07 agosto 2017

Recordações do dia que passa

O post de hoje é todo feito sob o signo da lembrança: hoje, mas há exactamente nove anos, estava a chegar ao Zimbabwe. E hoje, mas há exactamente nove anos, escrevi dois posts: um subordinado ao título a minha mala é um queijo da serra (que copio mais abaixo) e outro subordinado ao título aniversário, no qual, lá de longe no espaço e no tempo, dava um beijo de parabéns à ETM, uma amiga que nunca me faltou quando precisei e a quem telefonarei ainda hoje. 

Hoje é isto, amanhã não sei...

JdB

***

Na generalidade, penso que todos temos um potencial racismo interior, pronto a eclodir ao menor sinal. Estou em África, pelo que falo em relação aos que cá vivem e aos que de cá são naturais. Um nativo simpático e educado ganha o estatuto de encantador. Ao lado dele, um jovem que comete um erro transforma-se num incompetente que vive num país que não funciona, porque senão tê-lo-ia despedido antes de o contratar. Entre a cristandade que deseja abraçar o seu irmão de côr e a superioridade que pretende defenestrar o mesmo cavalheiro há um nada que mal se vê. Eu conto:

Fui buscar ontem a minha mala ao aeroporto de Harare, 24 horas depois de eu próprio ter chegado. Mantive a higiene mínima graças ao pronto-a-vestir do JdC. Somos amigos há tantos anos que já temos o mesmo tamanho, pouco mais ou menos. Pela manhã afiançaram que a mala já repousava no Zimbabué, o que não se confirmou, após busca aturada. O sr. Simba, verdadeiro leão africano, sugeriu-me que esperasse pelo voo da SAA das 12.20h. O sistema, segundo ele, não falha, e afiançara que a mala saíra de Joanesburgo ainda na 3ª feira. Talvez neste aviãozinho, sugeriu ele. Aguardei, pois.
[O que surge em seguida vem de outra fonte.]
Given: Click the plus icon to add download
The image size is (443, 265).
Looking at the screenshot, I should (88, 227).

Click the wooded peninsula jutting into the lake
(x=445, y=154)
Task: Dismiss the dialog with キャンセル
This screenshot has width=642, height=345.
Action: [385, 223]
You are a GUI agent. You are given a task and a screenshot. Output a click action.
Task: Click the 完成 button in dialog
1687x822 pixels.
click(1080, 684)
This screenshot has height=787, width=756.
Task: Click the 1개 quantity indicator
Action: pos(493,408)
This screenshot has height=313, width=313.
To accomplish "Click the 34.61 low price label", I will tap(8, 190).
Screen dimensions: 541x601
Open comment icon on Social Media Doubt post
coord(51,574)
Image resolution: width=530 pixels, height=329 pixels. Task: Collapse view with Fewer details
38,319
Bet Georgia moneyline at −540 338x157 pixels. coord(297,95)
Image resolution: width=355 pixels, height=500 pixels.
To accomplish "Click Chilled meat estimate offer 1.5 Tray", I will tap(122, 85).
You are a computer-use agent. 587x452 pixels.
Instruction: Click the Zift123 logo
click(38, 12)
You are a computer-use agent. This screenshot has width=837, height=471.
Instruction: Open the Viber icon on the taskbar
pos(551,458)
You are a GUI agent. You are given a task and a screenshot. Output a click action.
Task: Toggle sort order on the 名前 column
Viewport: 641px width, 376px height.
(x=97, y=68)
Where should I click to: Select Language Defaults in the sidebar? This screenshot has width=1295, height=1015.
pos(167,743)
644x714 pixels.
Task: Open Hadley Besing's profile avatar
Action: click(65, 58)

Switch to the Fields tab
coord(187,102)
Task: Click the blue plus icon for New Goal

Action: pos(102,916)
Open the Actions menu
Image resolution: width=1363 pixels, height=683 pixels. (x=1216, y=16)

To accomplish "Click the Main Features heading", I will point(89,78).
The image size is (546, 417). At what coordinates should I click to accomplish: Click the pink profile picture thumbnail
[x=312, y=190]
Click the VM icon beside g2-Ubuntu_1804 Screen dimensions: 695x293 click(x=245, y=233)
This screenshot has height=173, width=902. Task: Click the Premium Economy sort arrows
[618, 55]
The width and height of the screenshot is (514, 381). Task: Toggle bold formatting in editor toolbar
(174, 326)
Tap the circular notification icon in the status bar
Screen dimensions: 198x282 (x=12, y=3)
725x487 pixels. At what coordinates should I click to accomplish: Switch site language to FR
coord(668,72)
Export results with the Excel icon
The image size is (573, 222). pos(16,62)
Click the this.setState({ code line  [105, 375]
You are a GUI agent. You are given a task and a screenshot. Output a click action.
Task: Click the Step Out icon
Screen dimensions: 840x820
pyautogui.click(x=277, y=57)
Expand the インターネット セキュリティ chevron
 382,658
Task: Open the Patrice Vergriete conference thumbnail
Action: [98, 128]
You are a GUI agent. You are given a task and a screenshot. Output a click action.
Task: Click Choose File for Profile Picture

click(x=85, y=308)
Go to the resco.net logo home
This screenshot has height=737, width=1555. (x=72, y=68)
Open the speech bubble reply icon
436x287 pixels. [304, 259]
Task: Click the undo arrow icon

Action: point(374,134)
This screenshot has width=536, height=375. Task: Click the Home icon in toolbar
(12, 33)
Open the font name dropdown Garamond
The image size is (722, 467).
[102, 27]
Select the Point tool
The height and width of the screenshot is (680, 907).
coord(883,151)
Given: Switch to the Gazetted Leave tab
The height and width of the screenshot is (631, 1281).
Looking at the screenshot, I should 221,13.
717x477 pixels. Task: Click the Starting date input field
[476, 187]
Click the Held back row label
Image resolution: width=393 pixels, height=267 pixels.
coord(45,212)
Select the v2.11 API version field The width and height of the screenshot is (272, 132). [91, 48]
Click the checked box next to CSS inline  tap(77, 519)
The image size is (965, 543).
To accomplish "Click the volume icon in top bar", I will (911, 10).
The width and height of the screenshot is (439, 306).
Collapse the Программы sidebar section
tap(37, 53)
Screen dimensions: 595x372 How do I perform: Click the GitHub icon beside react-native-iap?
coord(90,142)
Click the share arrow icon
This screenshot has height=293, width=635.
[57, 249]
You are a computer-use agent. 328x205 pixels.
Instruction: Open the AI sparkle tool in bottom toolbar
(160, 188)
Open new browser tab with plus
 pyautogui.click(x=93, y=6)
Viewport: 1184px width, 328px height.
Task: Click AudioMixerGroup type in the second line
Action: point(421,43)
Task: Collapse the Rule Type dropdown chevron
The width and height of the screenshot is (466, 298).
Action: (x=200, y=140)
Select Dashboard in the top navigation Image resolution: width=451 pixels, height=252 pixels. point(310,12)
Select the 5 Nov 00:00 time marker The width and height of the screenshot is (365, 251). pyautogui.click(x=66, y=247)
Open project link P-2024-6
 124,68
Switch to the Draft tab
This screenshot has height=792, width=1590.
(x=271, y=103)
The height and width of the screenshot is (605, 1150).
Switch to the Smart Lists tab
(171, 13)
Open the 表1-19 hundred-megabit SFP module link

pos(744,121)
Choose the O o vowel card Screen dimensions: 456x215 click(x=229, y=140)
Chegou enfim, passados largos minutos de espera ansiosa, enquanto os meus olhos corropiavam pelo tapete que suporta bagagem de todo o tipo e feitio - desde equipamento para o jogo do polo ao saco de comida para cães.


Estou certo de que em Joanesburgo a minha mala levantou suspeitas. Presumo o farejar de cães, o telefonema enervado para as minas e armadilhas, o contacto com o supervisor de serviço, a dúvida sobre o despoletar da emergência interna. Activou-se o plano B, que consistiu em cortar uma face inteira da minha mala, deixando a descoberto um forro alvo, feito do algodão mais macio. Felizmente não roubaram nada - das meias à máquina fotográfica, passando por um teclado de má qualidade e roupa interior do M&S.

Quando olhei para os despojos da mala que albergava os meus pertences, vi o desinteresse em tempo inútil. Senti-me como um presidente de um clube de futebol que, pagando milhões por um craque, o vê chegar no dia seguinte ao prazo legal com uma rótula flexível como basalto. Acabei por ter uma visão mais gastronómica: a minha mala é um queijo da serra ao qual cortaram uma calote, revelando um amanteigado de salivar.

JdB

PS: li algures, no espaço blogosférico de alguém, que as mulheres almejam sentido de humor nos homens. É isso que querem. Eu, apesar de tudo, tento manter o meu - para os fins mais nobres.